Bug 20767 - Restrict "Encoding declaration state" to only media types with provided charset parameter
Summary: Restrict "Encoding declaration state" to only media types with provided chars...
Alias: None
Product: HTML WG
Classification: Unclassified
Component: HTML5 spec (show other bugs)
Version: unspecified
Hardware: All All
: P3 normal
Target Milestone: ---
Assignee: This bug has no owner yet - up for the taking
QA Contact: HTML WG Bugzilla archive list
Depends on:
Reported: 2013-01-25 03:27 UTC by kosmo.zb
Modified: 2015-06-17 03:40 UTC (History)
3 users (show)

See Also:


Note You need to log in before you can comment on or make changes to this bug.
Description kosmo.zb 2013-01-25 03:27:10 UTC
Currently, "Encoding declaration state" <http://www.w3.org/TR/html5/document-metadata.html#attr-meta-http-equiv-content-type> applies to every meta/@http-equiv='Content-Type'. Only some media types contain information about character encoding, i.e. those with 'charset' parameters.

It should not be an error to provide a meta tag with @http-equiv='Content-Type' which has a content attribute which does not specify a character set encoding or which indicates a media type that is not "text/html". Such an element does not constitute a character set encoding declaration and has no semantics in HTML5. The HTML parser <http://www.w3.org/TR/html5/syntax.html#determining-the-character-encoding> ignores meta/@http-equiv="Content-Type" that does not contain a "charset" media type parameter in its content attribute. For this reason, an element like this should NOT be considered in "Encoding declaration state" and thus should not participate in "Encoding declaration state" errors.

I suggest normative text specifying conformance errors for existence of one or more meta/@http-equiv="Content-Type" without "text/html" or "charset" be redacted from both HTML and XML serializations of HTML5. Instead, these elements should be advisory metadata only to be used by validators and consumers as they see fit. To continue to treat these elements as conformance errors and prohibit their use in HTML5 is pointless and goes against the liberal spirit of HTML5.

This correction is motivated by the realization that there may exist many equivalent interpretations for a single representation. In the future, someone may invent and promulgate "text/hml" for a Happy Markup Language which is perfectly compatible with "text/html" but prohibits any use of closing tags. Or perhaps someone will create "text/ohml" for an Obfuscated Hypertext Markup Language which is perfectly compatible with "text/html" but prohibits extraneous whitespace, quotation marks, and optional ending tag delimiters.

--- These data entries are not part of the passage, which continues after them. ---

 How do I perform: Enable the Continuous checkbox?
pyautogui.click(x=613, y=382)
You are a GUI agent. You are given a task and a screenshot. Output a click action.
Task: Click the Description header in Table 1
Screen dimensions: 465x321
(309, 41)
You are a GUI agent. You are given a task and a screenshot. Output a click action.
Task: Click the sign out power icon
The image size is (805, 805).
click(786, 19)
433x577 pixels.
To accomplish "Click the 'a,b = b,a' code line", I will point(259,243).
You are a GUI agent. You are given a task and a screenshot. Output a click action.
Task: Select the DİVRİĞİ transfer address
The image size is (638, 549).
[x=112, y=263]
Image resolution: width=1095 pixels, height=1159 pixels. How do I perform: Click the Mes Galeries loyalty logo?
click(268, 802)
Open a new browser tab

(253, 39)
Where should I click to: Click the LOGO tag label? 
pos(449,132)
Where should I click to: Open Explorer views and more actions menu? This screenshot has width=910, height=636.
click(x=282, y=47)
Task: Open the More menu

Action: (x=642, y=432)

<meta http-equiv="Content-Type" content="text/hml">
<meta http-equiv="Content-Type" content="text/ohml">

I believe that HTML5 should provide for leniency in these cases and give authors a natural and straightforward place to declare this kind of metadata.
Comment 1 Michael[tm] Smith 2015-06-17 03:40:36 UTC
No other comments ever posted to it since it was raised 2+ years ago.

It would be more fruitful to take this up for discussion in another forum first, then come back and re-open this bug with a pointer to that discussion, if any indications of support emerge from it.